# Lost....



## flygirl_2009 (Feb 2, 2009)

Morning ~

this is my first time posting here and I thought I could get some advice from those who are going through the same. 

Some Background: I have been married for almost 3 years (known him for 5). When we were first dating, we didnt have much sex cuz we weren't married. Yeah I know it can work out but it just wasnt what we wanted. Anywho, we were married in 2006 and we were all all ready to go at it and just enjoy sex w/o worrying about if a child would come from it. Well this is where I was wrong. I practically have to beg to get any sex. I have talked to him countless times about what I need to do to make him more aroused and all I get is 'I dont know'. So I ask him, what happened in his past that made him recoil in sex. He doesnt feel he recoils. I am tired of being rejected and only having sex once a month and he thinks having a baby takes sex once a month. Well, I know it only takes one swimmer but I dont even know if he has a low sperm count or what since we only do it once. I dont know if he masterbates... I practically dont know him and have told him this. I told him maybe we need a counselor and he has told me that he doesnt think anything is wrong. 

I dont want to get to the point of an ultamatum but I am so tired of running my head into a wall. If I took the sex issue out, everything is great. He is a good provider and we barely have any debts (and grateful for that). 

thanks for letting me vent.


----------



## Flipper (Feb 2, 2009)

I just posted the very same thing in the Ladies Lounge except the roles were reversed. I don't know what the right answer is... Good luck to you finding the solution.


----------



## draconis (Oct 3, 2007)

Communication is the only thing that can help fix this, and yes I read that you have told him the issue and he has rejected you in the past. However, I would ask for him to see a doctor with his low sex drive. Has he been tired, overworked, stressed? These might also be factors as well. What time of day does he reject you?

draconis


----------



## Blanca (Jul 25, 2008)

your situation is pretty similar to what happened to me. i found out my H was addicted to porn.


----------



## Uglee70 (Jan 2, 2009)

My wife and I had the same probs, but it was her that didn't want sex.

We've been married 11 years and for 10 years I was patient and put up with having sex only once a month. I will admit that I was happy (albeit exhausted) when we were trying to get pregnant. It took us 6 months 3 times a week before it happened!

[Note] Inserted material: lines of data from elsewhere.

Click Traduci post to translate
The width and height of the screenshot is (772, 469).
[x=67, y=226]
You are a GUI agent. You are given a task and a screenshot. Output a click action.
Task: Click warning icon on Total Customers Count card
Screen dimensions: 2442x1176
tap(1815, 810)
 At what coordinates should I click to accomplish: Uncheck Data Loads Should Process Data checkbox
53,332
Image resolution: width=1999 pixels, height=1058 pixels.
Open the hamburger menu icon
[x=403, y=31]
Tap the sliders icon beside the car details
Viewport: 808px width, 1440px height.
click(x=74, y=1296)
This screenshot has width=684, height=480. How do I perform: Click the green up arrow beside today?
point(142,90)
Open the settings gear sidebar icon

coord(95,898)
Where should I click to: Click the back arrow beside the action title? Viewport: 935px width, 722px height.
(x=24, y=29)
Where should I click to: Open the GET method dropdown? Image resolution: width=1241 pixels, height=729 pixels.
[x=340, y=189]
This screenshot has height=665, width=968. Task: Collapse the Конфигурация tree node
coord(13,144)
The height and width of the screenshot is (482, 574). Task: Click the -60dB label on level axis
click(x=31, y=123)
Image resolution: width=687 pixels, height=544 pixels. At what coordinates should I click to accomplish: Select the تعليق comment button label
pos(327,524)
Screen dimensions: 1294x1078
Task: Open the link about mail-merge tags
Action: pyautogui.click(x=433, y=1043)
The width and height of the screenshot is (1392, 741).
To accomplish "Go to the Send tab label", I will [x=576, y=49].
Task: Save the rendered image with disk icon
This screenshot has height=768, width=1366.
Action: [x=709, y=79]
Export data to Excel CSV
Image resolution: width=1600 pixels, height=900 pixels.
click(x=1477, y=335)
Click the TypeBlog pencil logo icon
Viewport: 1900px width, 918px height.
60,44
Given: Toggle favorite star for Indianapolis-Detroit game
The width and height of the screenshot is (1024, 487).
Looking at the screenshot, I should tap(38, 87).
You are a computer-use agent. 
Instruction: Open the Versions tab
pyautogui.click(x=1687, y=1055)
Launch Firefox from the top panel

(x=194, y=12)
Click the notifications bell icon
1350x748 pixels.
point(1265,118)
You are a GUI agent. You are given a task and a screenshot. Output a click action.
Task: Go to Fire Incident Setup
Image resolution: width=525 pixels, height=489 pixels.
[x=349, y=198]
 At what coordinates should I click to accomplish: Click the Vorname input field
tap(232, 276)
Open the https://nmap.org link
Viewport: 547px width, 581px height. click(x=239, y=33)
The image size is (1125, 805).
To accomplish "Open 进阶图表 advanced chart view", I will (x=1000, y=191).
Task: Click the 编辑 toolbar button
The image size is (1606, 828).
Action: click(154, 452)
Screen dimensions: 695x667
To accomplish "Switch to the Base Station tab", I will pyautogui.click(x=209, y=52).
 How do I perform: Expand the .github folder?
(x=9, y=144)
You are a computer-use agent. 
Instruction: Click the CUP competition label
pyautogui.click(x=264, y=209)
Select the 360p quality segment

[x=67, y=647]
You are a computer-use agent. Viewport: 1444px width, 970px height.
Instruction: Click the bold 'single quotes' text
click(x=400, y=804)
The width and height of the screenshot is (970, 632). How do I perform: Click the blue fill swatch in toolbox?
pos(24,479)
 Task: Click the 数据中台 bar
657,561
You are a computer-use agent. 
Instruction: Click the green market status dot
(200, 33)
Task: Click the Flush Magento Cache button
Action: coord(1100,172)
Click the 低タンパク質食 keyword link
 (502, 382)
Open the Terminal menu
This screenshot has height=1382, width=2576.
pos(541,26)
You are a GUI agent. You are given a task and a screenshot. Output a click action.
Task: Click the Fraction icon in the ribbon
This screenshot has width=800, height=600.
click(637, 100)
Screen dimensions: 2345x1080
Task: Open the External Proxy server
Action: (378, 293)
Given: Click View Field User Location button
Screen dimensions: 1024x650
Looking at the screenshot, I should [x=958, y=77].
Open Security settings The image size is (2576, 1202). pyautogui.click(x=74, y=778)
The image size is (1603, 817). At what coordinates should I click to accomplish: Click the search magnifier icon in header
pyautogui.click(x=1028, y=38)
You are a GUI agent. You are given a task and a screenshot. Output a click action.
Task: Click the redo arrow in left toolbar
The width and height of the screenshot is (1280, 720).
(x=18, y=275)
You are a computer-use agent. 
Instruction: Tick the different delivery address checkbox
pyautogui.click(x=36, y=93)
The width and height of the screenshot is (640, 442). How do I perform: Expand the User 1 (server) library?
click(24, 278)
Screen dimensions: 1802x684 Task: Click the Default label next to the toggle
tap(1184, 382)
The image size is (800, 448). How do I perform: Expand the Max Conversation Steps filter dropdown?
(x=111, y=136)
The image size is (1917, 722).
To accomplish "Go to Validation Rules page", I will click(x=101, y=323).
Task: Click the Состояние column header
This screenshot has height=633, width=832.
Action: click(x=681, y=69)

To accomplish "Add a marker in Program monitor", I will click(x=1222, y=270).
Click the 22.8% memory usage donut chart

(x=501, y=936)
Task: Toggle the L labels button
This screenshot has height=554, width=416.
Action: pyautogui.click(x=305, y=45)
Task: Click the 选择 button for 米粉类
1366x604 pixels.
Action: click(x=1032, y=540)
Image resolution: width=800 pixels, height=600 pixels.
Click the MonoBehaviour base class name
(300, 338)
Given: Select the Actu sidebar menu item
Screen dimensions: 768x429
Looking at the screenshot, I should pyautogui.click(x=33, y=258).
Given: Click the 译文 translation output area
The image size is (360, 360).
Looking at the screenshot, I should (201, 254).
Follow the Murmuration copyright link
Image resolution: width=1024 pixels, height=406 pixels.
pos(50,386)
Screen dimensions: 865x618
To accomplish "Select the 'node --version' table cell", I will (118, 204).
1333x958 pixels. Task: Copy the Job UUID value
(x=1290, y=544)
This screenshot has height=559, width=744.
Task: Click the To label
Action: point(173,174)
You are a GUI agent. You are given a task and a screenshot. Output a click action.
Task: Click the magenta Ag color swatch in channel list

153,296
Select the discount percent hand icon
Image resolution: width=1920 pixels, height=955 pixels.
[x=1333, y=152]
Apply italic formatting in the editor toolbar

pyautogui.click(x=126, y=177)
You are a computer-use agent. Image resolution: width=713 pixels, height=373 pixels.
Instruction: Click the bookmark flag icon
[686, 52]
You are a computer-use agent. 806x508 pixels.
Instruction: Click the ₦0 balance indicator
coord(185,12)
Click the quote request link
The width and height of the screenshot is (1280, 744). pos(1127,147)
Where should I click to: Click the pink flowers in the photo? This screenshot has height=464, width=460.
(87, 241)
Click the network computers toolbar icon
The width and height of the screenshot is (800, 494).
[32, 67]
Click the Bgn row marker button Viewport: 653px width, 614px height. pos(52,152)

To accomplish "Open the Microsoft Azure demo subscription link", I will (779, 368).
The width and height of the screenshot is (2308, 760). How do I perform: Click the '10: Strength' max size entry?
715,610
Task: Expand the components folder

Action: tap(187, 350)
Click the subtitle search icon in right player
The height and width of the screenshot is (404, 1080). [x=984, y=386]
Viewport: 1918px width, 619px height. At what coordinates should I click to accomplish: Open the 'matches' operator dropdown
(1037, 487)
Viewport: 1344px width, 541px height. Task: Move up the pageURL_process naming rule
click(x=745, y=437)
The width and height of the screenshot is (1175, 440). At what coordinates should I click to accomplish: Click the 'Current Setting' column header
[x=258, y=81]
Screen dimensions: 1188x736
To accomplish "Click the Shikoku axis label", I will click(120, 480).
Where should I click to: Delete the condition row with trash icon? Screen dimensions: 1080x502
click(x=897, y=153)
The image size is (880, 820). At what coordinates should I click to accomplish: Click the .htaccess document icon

But 1 year ago, I finally got fed up with asking how we can improve the only part of our relationship that was missing. I stopped caring, I was always angry and frustrated, I could've had an affair when the opportunity arised, luckily I thought with my big head and not my little head, and decided not to get into that. We'd had sex only twice in a 5 month period and finally I let my frustration out.

I told her that for the last year the only reason I was still here was because I would never leave my son (my origins are 12,000kilometers away from my wifes) and that I had reached a point that the lack of sex resulted in me feeling ignored, rejected and unappreciated and that I was not in love with her anymore (but that last one was a lie). I told her that if she did not make an effort to improve things our relationship was about to get very cold indeed.

I figured, if she still loves me, she will try...if not, I would have some very difficult decisions to make. The past four months have been much better. Her efforts have been very noticable when you consider our jobs and a 2 year old take up almost all of our time.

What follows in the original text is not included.